After several frantic weeks of tidying up my music library in accordance with the tagging precepts outlined in previous posts, I’ve finally finished. Doing J S Bach alone took over a week, so I am rather relieved to have done with it for a while.
I’ve decided to upload the finished metadata in the form of a CSV, because that way it’s safe from me mucking about with the music files further. Additionally, it’s quite a nice data set that can be imported into a UTF-8 Oracle database for example. (It needs to be UTF-8 because there are a lot of foreign characters mixed in with the good, old-fashioned English stuff!)

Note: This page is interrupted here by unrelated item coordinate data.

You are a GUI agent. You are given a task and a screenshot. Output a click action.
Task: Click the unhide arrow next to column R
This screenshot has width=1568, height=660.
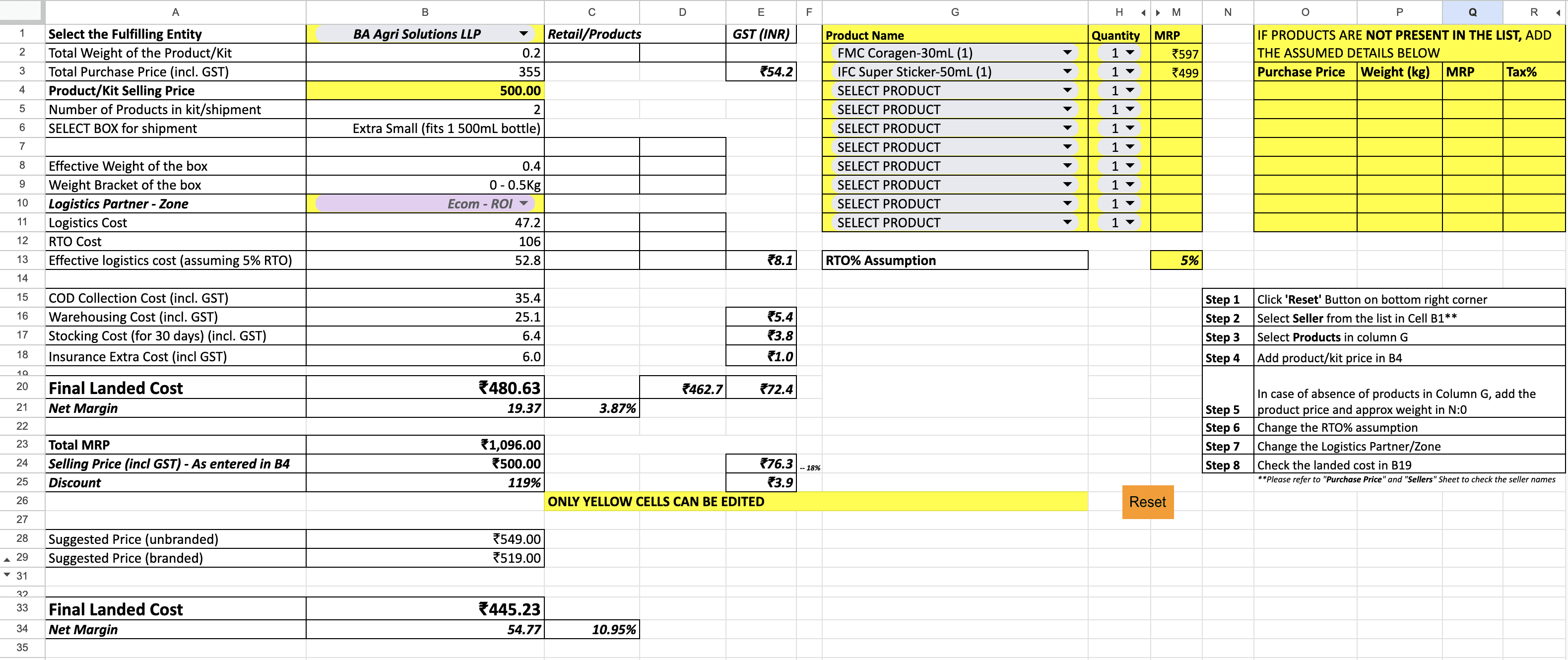coord(1558,12)
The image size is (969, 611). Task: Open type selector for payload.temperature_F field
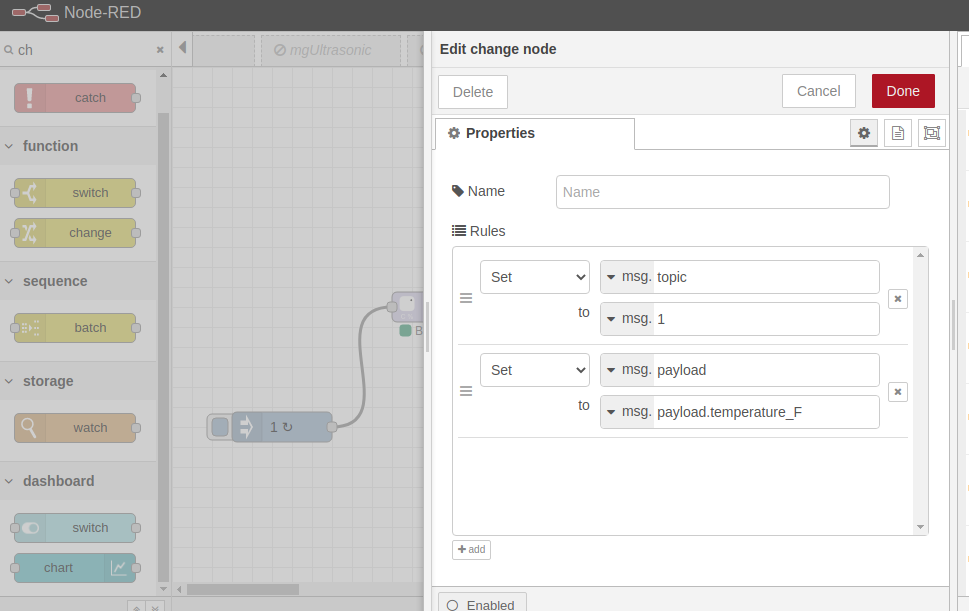click(x=612, y=412)
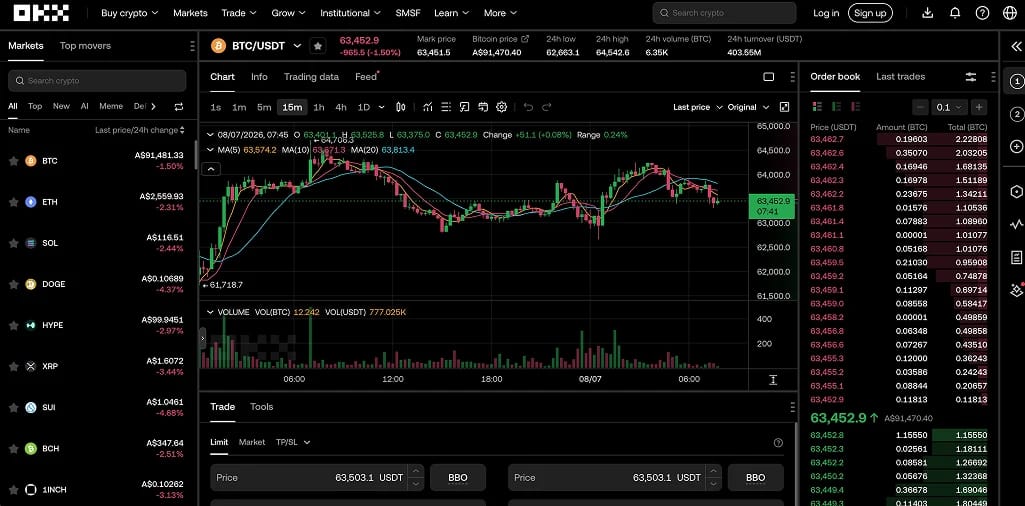Toggle the star next to DOGE

pos(13,284)
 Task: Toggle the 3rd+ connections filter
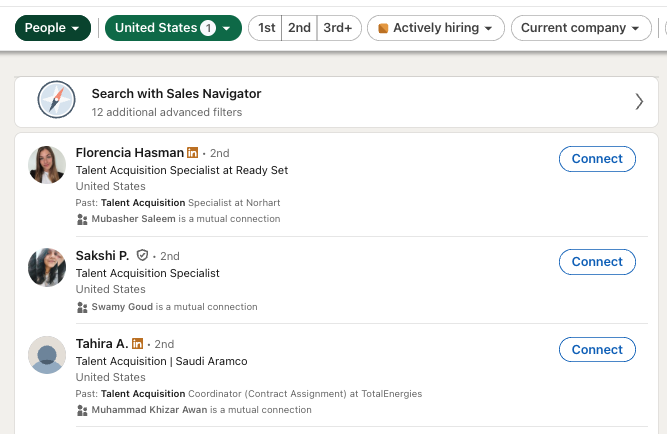337,28
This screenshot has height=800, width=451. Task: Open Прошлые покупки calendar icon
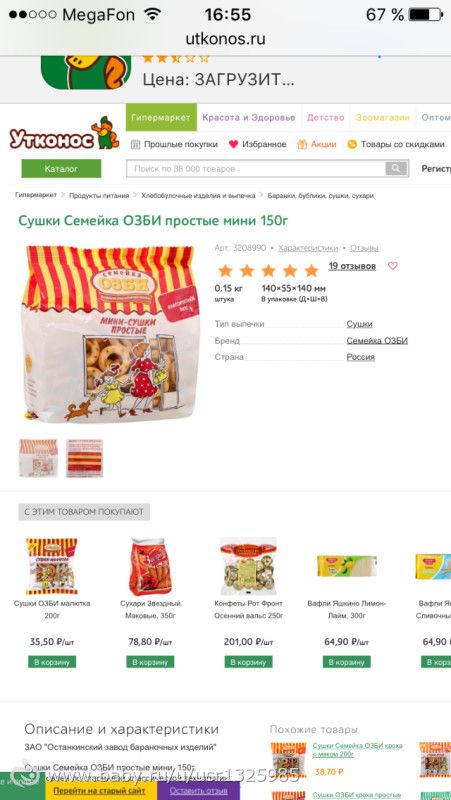[x=135, y=144]
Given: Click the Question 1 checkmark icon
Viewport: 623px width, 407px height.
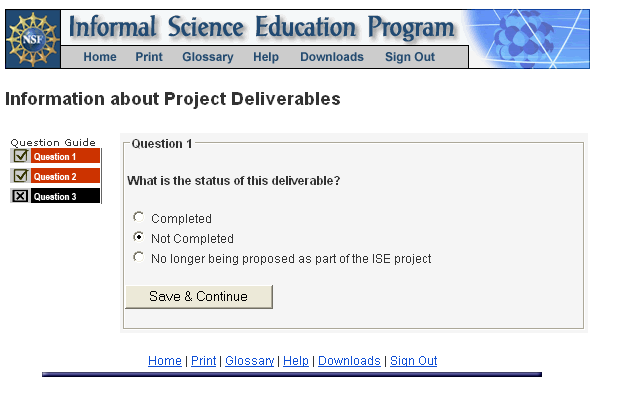Looking at the screenshot, I should click(x=20, y=156).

Once it’s sitting in a real database, you can do quite interesting things with the data. I can finally show you the ‘DNA fingerprint’ of my music library, for example, like this:
That’s showing the cumulative number of seconds of music attributed to each ‘artist’ (i.e., composer) in my collection. The astonishing thing (to me, at least) is just how much J. S. Bach I have -he’s the line topping 1.3 million seconds (about 15.5 days’-worth). Compare that to Benjamin Britten …he’s the short line that stands out amongst the Bs (near the Benedetto Marcello label). At a mere 408,000 seconds (4.7 days’-worth), he appears insignificant in comparison. The same goes for what I had fondly thought was an extensive Giuseppe Verdi and Richard Wagner collection… only Wolfgang Mozart comes close, at just under the million second mark.
Another thing that you soon discover by putting your metadata into a real database is just how many little mistakes creep in: select from the library where artist<>composer, for example, and you’ll spot 39 occasions on which I’ve labelled music as being by, for example, “Gioacchino rossini” instead of “Gioacchino Rossini” (the lower-case ‘r’ makes all the difference).
So, just as you think you’ve finished, you realise that you haven’t, really. Plus the 10CDs I bought last month need adding to the catalogue A metadata technician’s lot is never really done, I guess.